The Eidelmans regaled us with stories of 60 years of dedicated service to the Jewish people of Morocco, as the rabbi kept telling us that in this Chabad House, “you are not far from 770 or the Rebbe.”
“It is specifically in these remote outposts where every person matters—where the captain never leaves the ship, as long as other passengers are on board, and they can teach Torah to another person who would not be able to if they had abandoned ship,” he said.
Rabbi Eidelman told my son how he looked up to his great-grandfather, Reb Zavel Edelkopf, when he was a young yeshivah student and lived in Brunoy outside of Paris, and Reb Zavel Edelkopf taught him Tanya.
Even though his children live all over the world, they would visit them from time to time, and during the year, many grandchildren would visit them. Rabbi Eidelman was still teaching for a few hours every day at the kolel in his building with about 20 seniors and middle-aged students regularly attending.
This year for Sukkot, he didn’t have any grandchildren visiting, and so they were even more overjoyed with our drop-in visit. Before we left, he showed us a folder of tens of letters and telegrams from the Rebbe that gave them strength, direction and perseverance during the many decades they served.
Inspiration From the Rebbe
In one letter, the Rebbe wrote to them in an addendum to the full letter (Free translation):
“Praiseworthy is your lot that Divine Providence gave you a beautiful portion. Educating and drawing near the hearts of the Jewish people to their Father in heaven, the reward knows no limits.”
“In addition to ‘the reward of a mitzvah is a mitzvah,’ the above are among the deeds that a person eats the fruits of in this physical world and eternally in the world to come. They include teaching Torah and acts of lovingkindness.”

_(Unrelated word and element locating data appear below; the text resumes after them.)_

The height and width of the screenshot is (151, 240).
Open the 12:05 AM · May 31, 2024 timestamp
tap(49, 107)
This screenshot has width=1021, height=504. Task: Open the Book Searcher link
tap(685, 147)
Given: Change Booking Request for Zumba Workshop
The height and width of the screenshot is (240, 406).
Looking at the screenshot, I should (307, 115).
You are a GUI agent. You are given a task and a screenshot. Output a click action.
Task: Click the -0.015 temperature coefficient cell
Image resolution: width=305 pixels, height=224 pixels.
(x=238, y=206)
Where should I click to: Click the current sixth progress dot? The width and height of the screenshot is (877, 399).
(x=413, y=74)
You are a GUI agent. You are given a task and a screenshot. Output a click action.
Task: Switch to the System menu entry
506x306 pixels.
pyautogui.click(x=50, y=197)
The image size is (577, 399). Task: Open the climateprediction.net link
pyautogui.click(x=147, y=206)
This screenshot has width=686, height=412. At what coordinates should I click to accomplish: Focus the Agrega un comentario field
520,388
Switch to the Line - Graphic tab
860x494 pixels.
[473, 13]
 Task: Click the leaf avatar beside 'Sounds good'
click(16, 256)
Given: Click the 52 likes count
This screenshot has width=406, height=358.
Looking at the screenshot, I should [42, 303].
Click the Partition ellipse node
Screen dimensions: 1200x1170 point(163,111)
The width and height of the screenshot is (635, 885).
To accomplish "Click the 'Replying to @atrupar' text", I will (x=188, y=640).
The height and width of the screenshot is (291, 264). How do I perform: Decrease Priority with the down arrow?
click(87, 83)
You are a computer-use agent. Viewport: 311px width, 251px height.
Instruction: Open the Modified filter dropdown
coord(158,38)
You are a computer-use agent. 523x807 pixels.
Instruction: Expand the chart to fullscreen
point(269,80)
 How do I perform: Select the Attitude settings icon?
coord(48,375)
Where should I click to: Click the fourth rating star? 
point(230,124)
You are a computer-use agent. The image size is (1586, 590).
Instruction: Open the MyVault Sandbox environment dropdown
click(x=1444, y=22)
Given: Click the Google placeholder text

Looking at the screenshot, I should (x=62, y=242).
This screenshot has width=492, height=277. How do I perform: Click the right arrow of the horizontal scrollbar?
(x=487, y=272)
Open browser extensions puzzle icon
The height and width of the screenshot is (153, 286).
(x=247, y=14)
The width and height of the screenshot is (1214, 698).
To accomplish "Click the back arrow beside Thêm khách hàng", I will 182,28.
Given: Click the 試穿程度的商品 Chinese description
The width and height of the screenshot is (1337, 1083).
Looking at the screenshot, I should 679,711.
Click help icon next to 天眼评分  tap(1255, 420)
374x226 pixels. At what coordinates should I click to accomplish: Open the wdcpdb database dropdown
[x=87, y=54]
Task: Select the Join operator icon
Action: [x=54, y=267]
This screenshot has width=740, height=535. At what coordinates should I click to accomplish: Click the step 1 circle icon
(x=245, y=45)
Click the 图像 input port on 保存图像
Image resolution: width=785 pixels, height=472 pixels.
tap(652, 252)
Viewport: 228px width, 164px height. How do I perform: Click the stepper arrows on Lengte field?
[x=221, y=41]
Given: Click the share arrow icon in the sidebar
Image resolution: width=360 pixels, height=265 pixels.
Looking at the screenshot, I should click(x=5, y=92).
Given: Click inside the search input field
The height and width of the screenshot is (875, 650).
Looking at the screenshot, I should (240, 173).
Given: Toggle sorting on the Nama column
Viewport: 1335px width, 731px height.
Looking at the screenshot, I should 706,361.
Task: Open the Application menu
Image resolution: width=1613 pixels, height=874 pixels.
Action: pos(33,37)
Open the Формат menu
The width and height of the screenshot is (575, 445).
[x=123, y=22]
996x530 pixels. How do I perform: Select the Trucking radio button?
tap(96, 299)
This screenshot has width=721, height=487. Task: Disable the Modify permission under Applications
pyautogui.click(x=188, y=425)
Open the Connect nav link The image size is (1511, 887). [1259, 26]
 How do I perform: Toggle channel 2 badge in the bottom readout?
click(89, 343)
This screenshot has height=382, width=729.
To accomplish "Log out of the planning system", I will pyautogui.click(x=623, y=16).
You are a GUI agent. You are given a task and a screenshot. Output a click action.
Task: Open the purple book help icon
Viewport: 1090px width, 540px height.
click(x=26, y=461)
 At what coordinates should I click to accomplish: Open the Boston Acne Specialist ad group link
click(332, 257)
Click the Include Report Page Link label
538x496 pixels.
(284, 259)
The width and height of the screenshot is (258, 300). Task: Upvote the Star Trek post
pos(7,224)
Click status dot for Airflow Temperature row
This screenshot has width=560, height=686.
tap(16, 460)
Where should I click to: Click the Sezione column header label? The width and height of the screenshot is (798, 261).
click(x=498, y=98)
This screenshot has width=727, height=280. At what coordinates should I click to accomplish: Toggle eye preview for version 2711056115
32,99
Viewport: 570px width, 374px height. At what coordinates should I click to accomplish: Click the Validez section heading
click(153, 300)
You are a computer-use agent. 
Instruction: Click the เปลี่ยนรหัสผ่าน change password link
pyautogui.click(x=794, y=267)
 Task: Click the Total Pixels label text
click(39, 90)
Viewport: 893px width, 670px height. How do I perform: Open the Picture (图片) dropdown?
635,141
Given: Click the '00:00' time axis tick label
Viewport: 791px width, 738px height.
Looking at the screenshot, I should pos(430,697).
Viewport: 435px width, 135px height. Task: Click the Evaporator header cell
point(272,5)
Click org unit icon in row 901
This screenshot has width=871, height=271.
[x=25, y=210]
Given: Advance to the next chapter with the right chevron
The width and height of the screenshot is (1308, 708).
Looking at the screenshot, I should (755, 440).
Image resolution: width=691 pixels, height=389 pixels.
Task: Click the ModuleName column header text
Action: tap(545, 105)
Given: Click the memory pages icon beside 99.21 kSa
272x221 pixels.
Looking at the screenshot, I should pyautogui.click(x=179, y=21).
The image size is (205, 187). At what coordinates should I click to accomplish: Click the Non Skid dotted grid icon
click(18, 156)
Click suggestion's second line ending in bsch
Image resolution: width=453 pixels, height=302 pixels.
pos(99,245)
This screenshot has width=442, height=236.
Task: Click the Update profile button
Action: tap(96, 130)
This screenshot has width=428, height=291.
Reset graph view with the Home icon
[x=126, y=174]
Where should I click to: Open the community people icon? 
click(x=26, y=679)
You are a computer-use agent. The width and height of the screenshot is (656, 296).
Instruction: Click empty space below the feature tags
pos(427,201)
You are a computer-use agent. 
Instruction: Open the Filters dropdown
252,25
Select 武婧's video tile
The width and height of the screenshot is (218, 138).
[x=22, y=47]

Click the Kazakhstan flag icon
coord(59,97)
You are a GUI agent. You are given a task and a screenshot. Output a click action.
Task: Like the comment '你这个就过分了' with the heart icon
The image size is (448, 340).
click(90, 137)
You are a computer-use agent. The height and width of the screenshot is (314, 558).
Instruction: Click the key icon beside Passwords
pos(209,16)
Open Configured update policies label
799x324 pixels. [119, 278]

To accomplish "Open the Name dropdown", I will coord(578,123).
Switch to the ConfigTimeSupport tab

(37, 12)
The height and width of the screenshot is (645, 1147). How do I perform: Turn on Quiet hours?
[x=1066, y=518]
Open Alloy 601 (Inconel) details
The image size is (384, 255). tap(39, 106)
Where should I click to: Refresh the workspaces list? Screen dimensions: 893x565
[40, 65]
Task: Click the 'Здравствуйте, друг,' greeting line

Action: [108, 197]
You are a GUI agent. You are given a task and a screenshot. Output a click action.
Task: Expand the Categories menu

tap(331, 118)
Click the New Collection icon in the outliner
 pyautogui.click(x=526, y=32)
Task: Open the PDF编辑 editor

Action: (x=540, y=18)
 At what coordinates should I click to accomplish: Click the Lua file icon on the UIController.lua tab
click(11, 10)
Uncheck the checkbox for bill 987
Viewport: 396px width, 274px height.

“This is the main Divine service in our generation before the advent of the coming of Moshiach, this is the way to attach yourself to G‑d truthfully thereby transforming darkness into the ultimate light.”
The Rebbe concluded by writing a line from Tanya written by the Alter Rebbe in Igeres Hakodesh (End of Chapter 9, quoting from Yeshayahu 52. “‘May we merit to see each other eye to eye, with the return of G‑d to Zion.’ With major blessing and success in all the above.”
Rabbi Eidelman’s great influence, and his loss, is felt throughout Morocco, as well as across Israel and around the world, wherever his thousands of alumni now reside.
How ironic that a rabbi who never left his flock—no matter how difficult and single-handed such leadership could be—passed away alone in a Casablanca hospital due to the coronavirus pandemic. He was buried quickly on the holiday of Pesach without a proper funeral, though with the oversight of a rabbi, and without any of his seven children or dozens of grandchildren, great-grandchildren or members of his beloved community present.
I will honor his memory by supporting Chabad of Casablanca.
Rabbi Sholom Eidelman is survived by his wife and by their children, Rabbi Shneur Zalman Eidelman (Vienna, Austria), Rabbi Yoel Eidelman (Brunoy, France), Rabbi Menachem Mendel Eidelman (Brooklyn, N.Y.), Rabbi Eliezer Eidelman (Manchester, England), Rabbi Shmuel Eidelman (Brooklyn, N.Y.), Toiba Rivka Belinow (Paris), Chana Gurevitch (Chicago); and numerous grandchildren and great-grandchildren, many of whom are emissaries around the world.
He is also survived by his sister, Assya Pevsner, of France. (The family requested not to notify her about the passing.)
He was predeceased by his son, Rabbi Yosef Yitzchok Eidelman, of Israel. He was also predeceased by his brother, R’ Yoel Edelman, of Paris.